3. Financial Commitment
Some of the travel baseball teams will have a season that lasts 12-15 tournaments. They are trying to pick up 60-70 games each season. In Florida, it is not uncommon for the travel baseball team to do this in both the fall and spring. So that’s 25-30 tournaments and 120+ games. They play in the highest levels of the most competitive tournaments and recruit heavily in order to field a team with the best chances to win. If you go in that direction, and I’m not saying that’s a bad thing, be ready to pay and fundraise your butt-off. Do the math for hotels, gas, food, air fare, organization dues, coaches fees, tournament/umpire fees, uniforms (home/away/alternate/alternate to the alternate/stars & stripes/pink), practice field fees, and equipment (don’t forget that $399 bat!). Know what you’re getting into. Particularly if the team recruits a stud player half-way through the season and guess which position he plays? You guessed it — your son’s! But don’t feel like you’re son is getting left-behind if you don’t go with these Goliath teams. There are plenty of organizations that play eight tournaments a season (two per month); all local venues with the exception of a season finale. Maybe one to two practices during the week. Two uniforms max. And a couple team bats if you don’t want to spend $399 on a bat that will be out of date by the end of season. Trust me, your son won’t miss a beat with these local travel teams if you decide they’re a better fit for your son and family.
4. Playing Time
This goes without saying. It probably could be #1 on the list. For example, if your travel organization fields two teams in your son’s age group, would it be better to roster on the “A” team and sub into games, or roster on the “B” team and start? If you answered the “B” team, you are correct! The most important thing in youth travel baseball is for your son to play. And don’t get hung up on playing just shortstop or some other position. Your son needs to play a variety of positions both infield and outfield. Beware of teams that field 12 or 13 players. The ideal team size is 10 or 11 players. This will allow your son to get max reps at practice and in games. And if your son can bat in the top/middle of the order, your son will get plenty of plate appearances. But if your son is constantly in the back of the order, sitting defensively for at least two innings per game, and only plays in the outfield, I would seriously look for another team after the season ends.

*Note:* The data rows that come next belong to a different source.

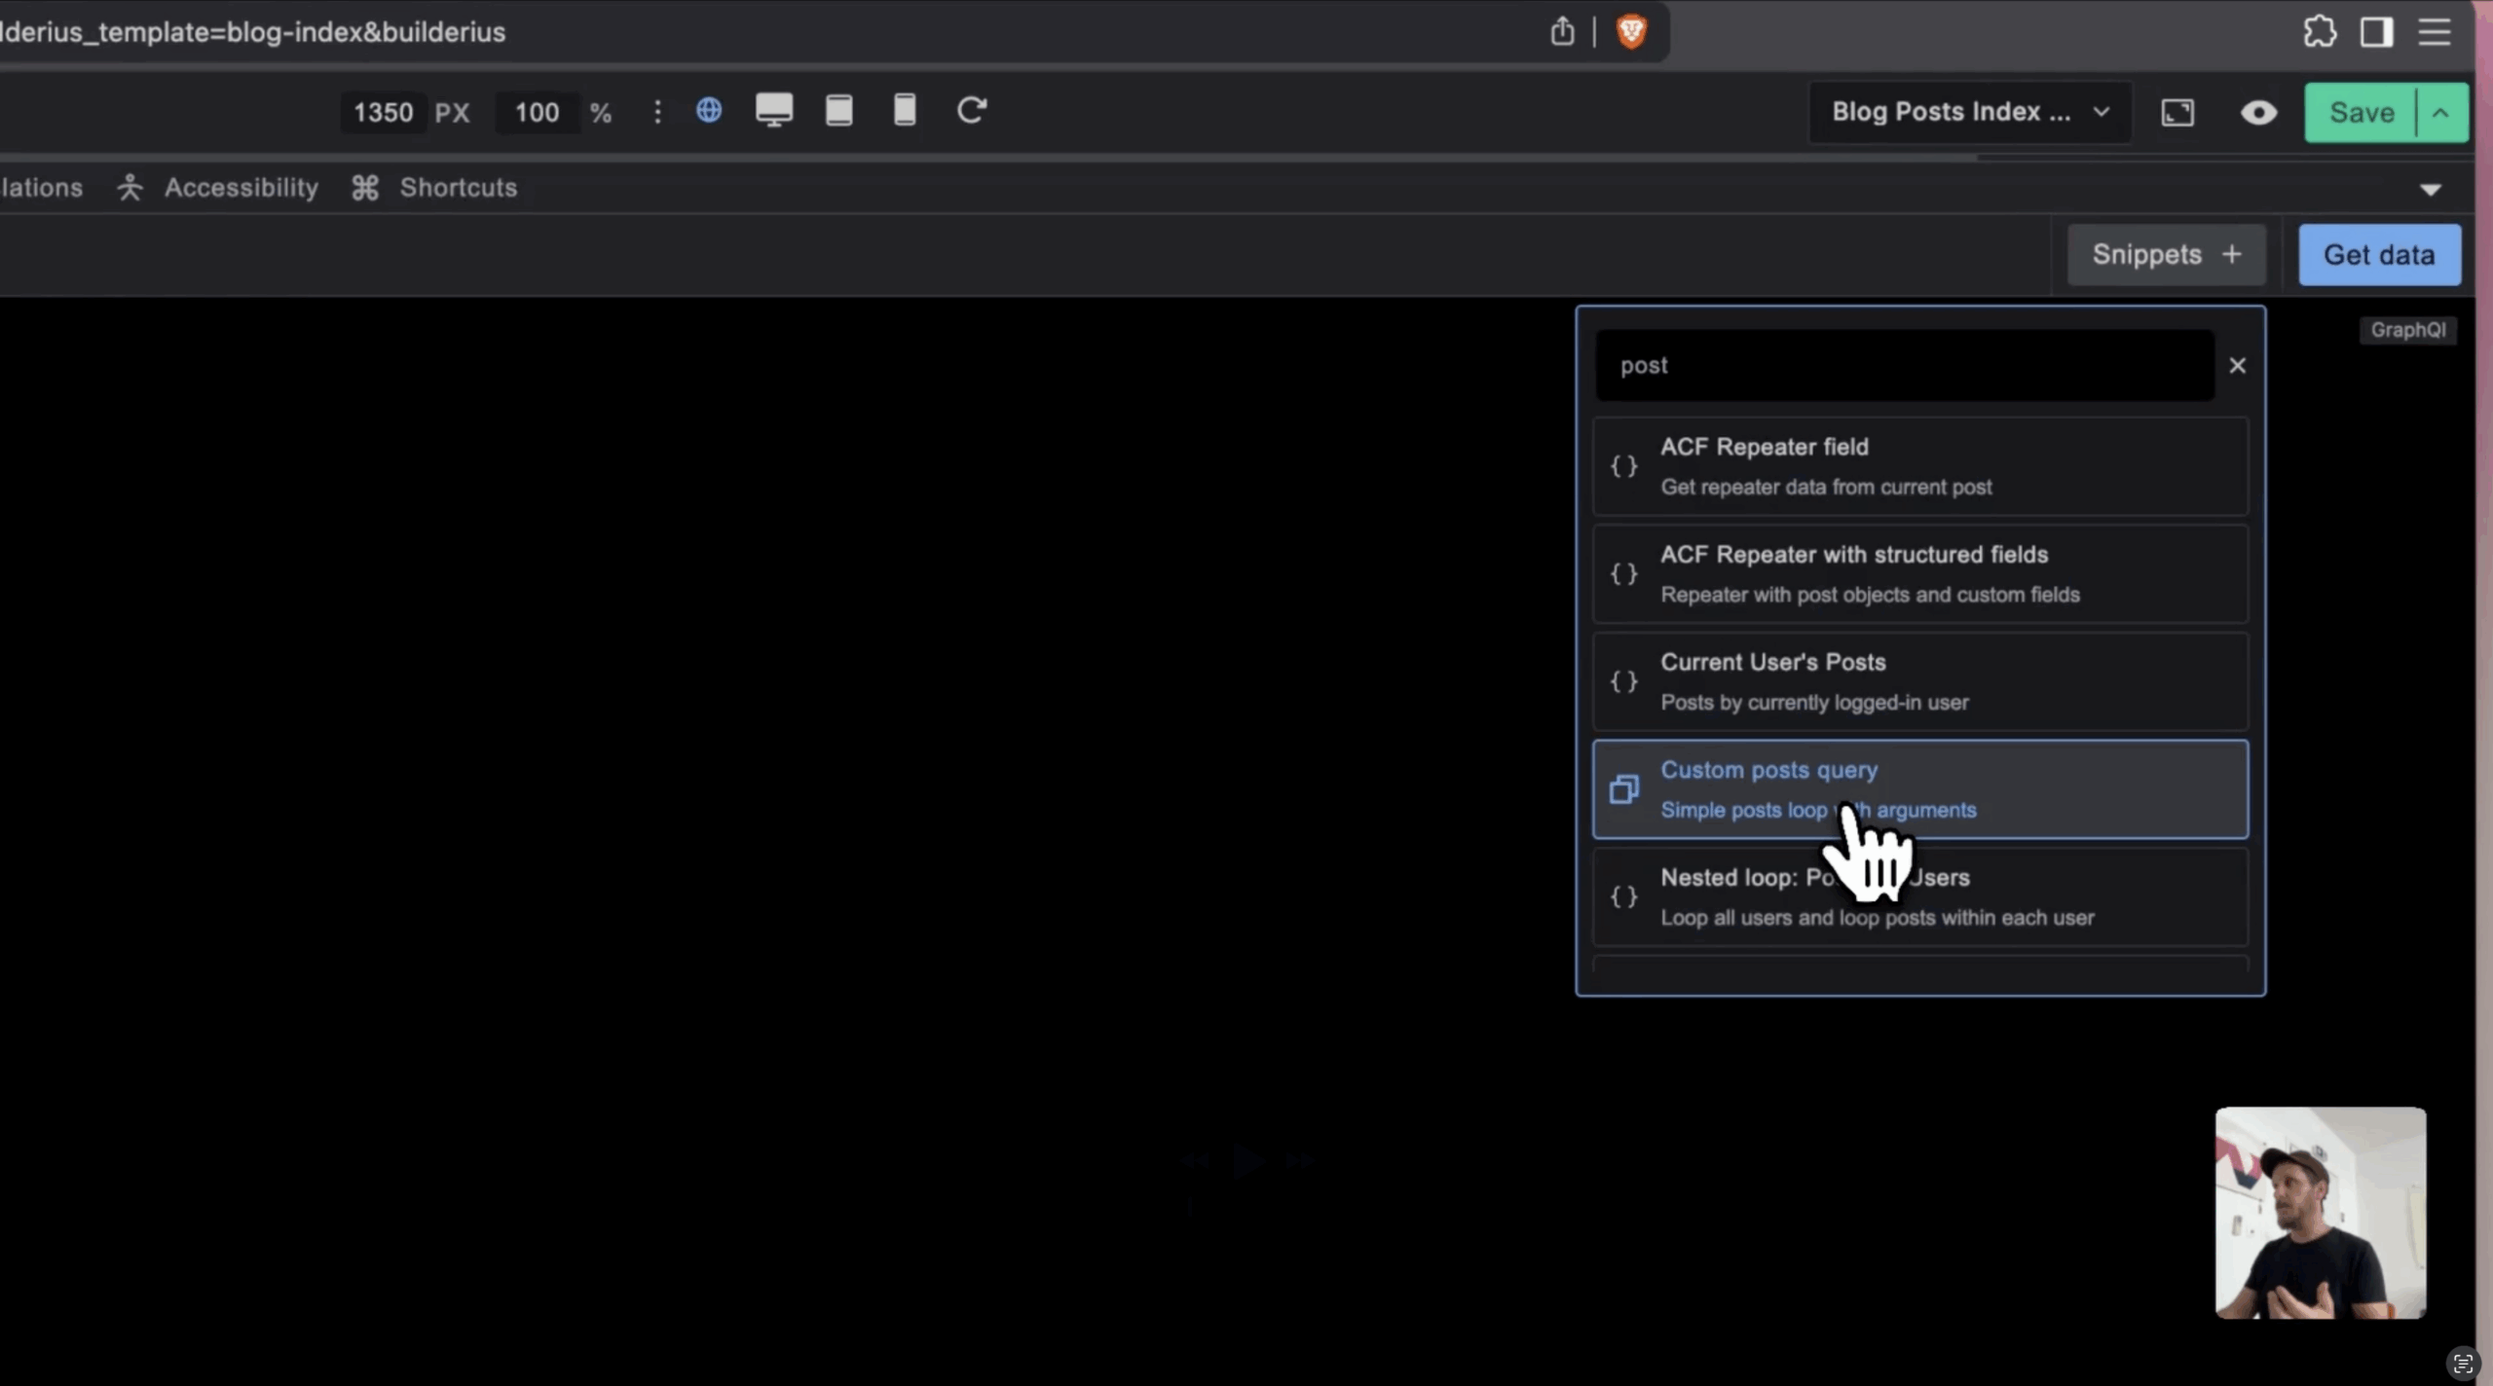Click the Snippets plus button
This screenshot has height=1386, width=2493.
point(2166,255)
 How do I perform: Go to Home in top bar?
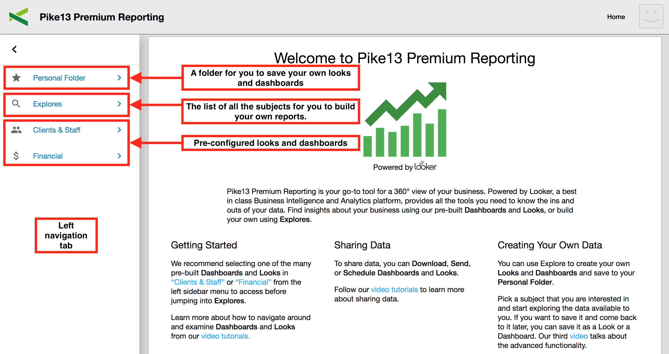pyautogui.click(x=616, y=17)
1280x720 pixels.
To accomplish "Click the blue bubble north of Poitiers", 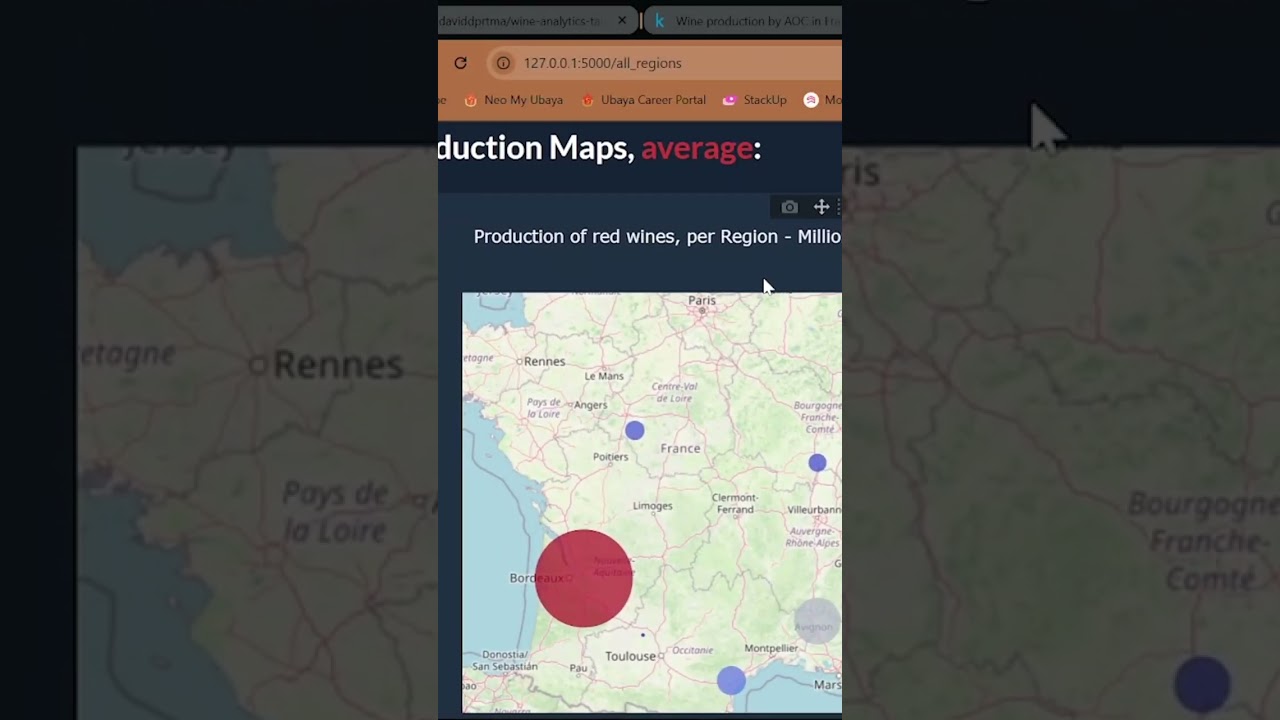I will (635, 430).
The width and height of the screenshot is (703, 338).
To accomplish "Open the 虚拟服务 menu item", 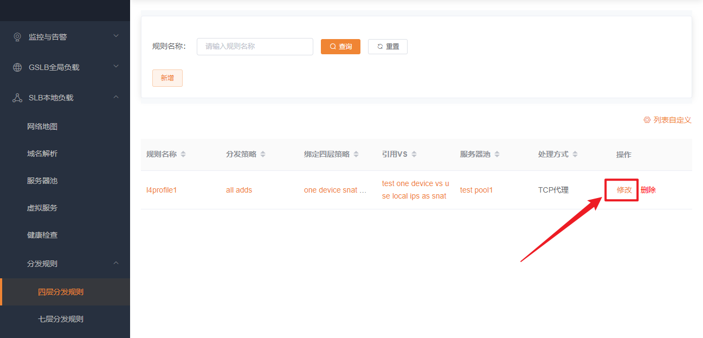I will (42, 208).
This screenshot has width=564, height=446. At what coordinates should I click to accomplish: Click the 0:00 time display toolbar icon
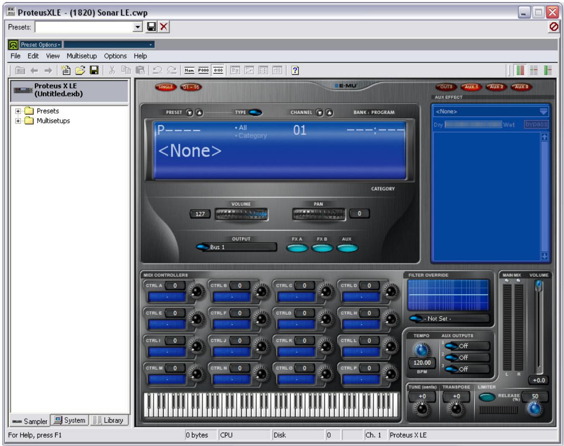point(218,71)
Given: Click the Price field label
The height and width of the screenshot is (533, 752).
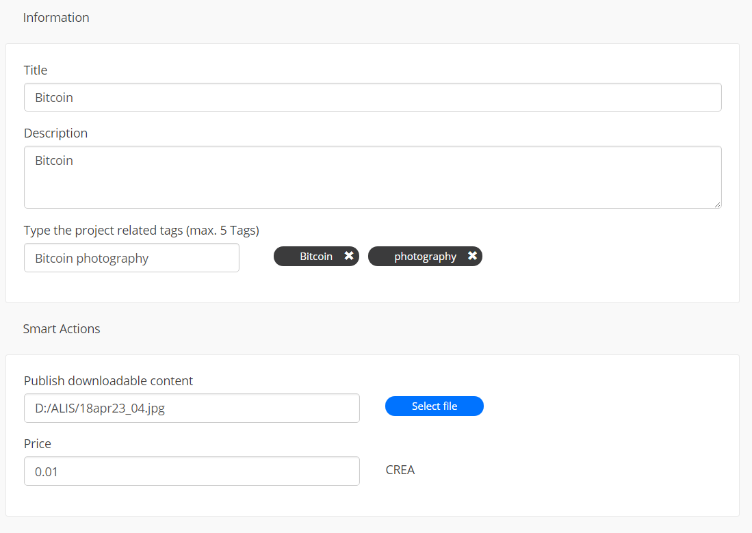Looking at the screenshot, I should point(38,444).
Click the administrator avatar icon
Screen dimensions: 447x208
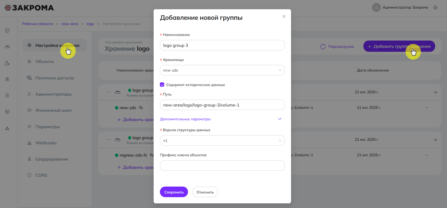click(376, 7)
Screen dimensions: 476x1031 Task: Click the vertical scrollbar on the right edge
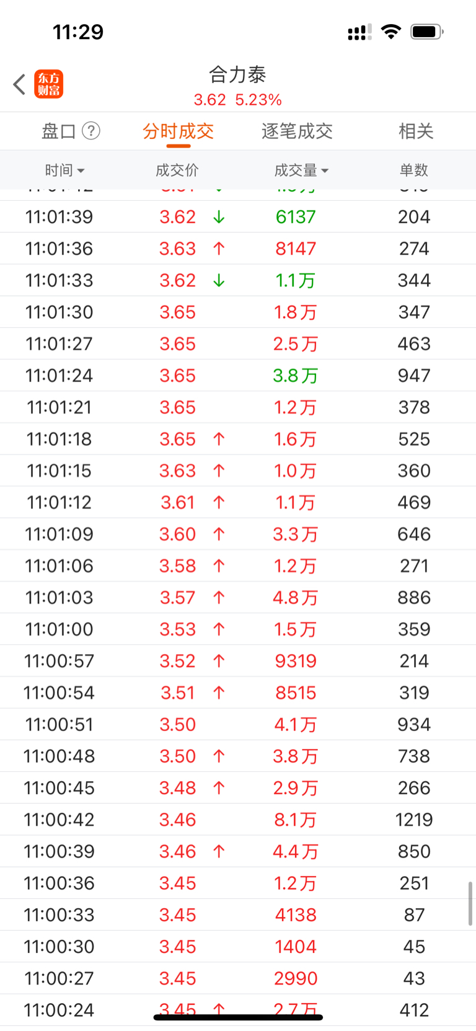(470, 903)
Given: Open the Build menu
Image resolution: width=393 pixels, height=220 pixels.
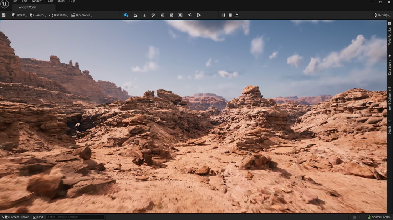Looking at the screenshot, I should [x=61, y=1].
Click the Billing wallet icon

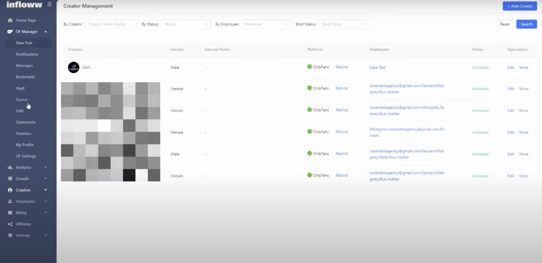(10, 213)
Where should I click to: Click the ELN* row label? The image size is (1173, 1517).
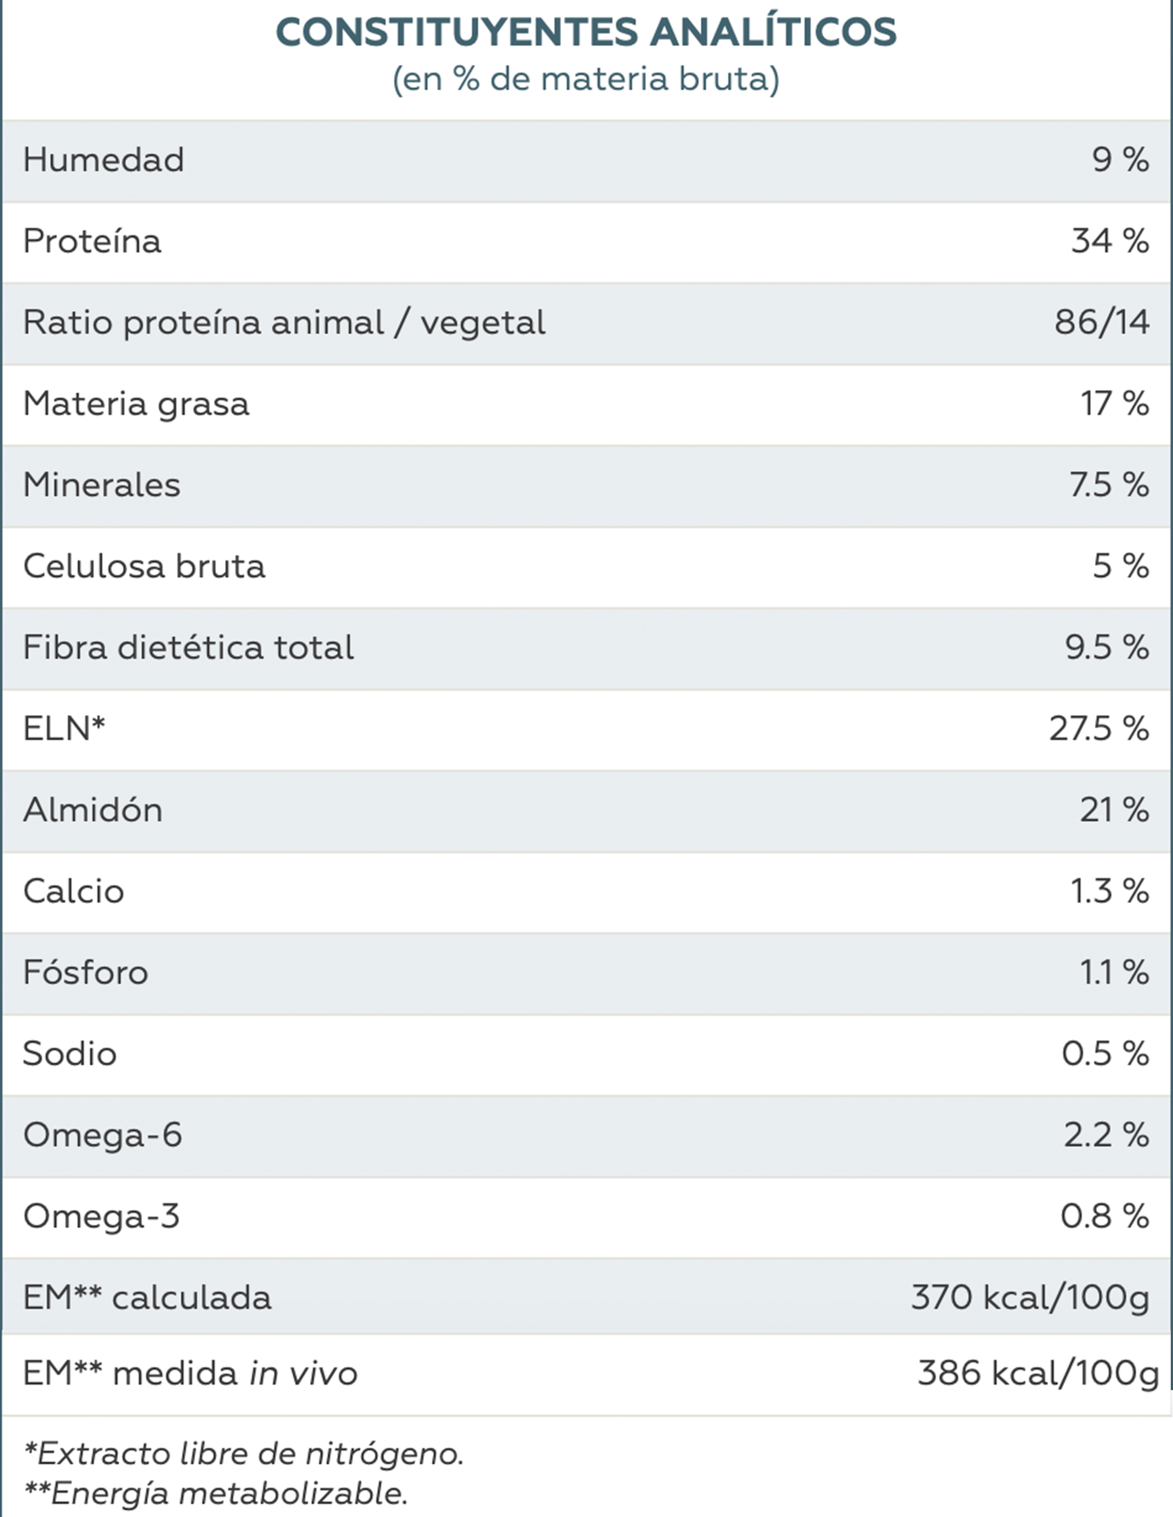64,729
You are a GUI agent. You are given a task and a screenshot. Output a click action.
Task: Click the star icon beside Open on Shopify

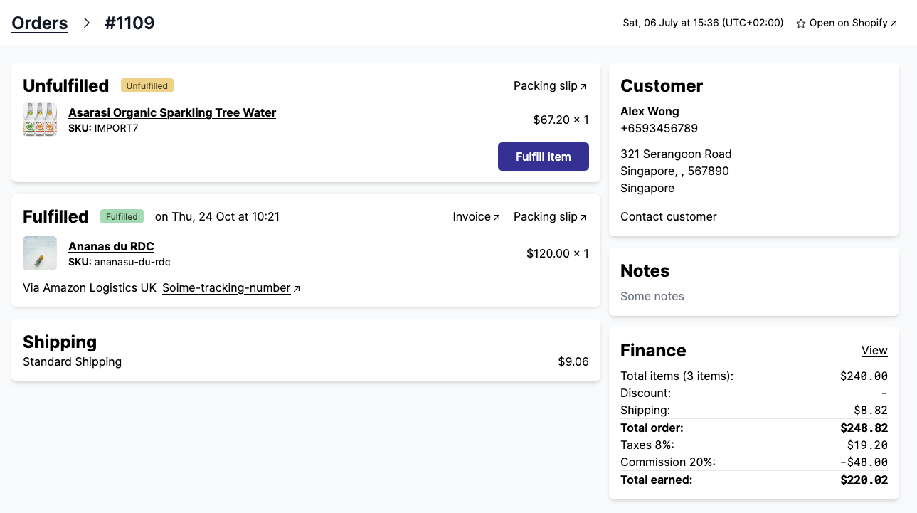point(800,23)
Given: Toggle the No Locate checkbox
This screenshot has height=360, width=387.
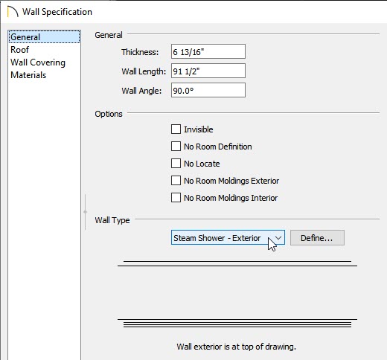Looking at the screenshot, I should pyautogui.click(x=176, y=164).
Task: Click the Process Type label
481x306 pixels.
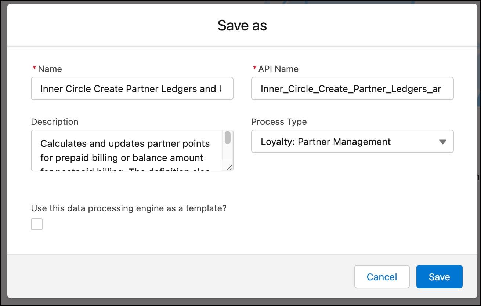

The parents can make or break a team. What are their expectations? Are they trophy chasers? Do they care about player development? What about arm safety? Do they allow their player to throw more pitches after they’ve reached their pitch count? “Well, that’s on the coaches,” you say. No it’s not. The parents need to protect their own and take arm safety seriously. And if the parents on your team don’t care, there will be pressure for you not to care either. Big mistake. Are the parents low-key and have a healthy approach? Or are they living vicariously? Do they ride their kids constantly, putting unnecessary pressure on them? Do they constantly coach from the stands? Do they thumb their nose at the team rules? Argue with the coaches? Argue with the umpires? Argue with the other parents? If it’s just one parent, then chances are that they’ll quit before the end of the season and move to another team. But if it’s a handful of parents, then the team is likely headed for a break-up or a coaching change. So if you can get a feel for the parents before joining, it will be well worth your time in the long-run.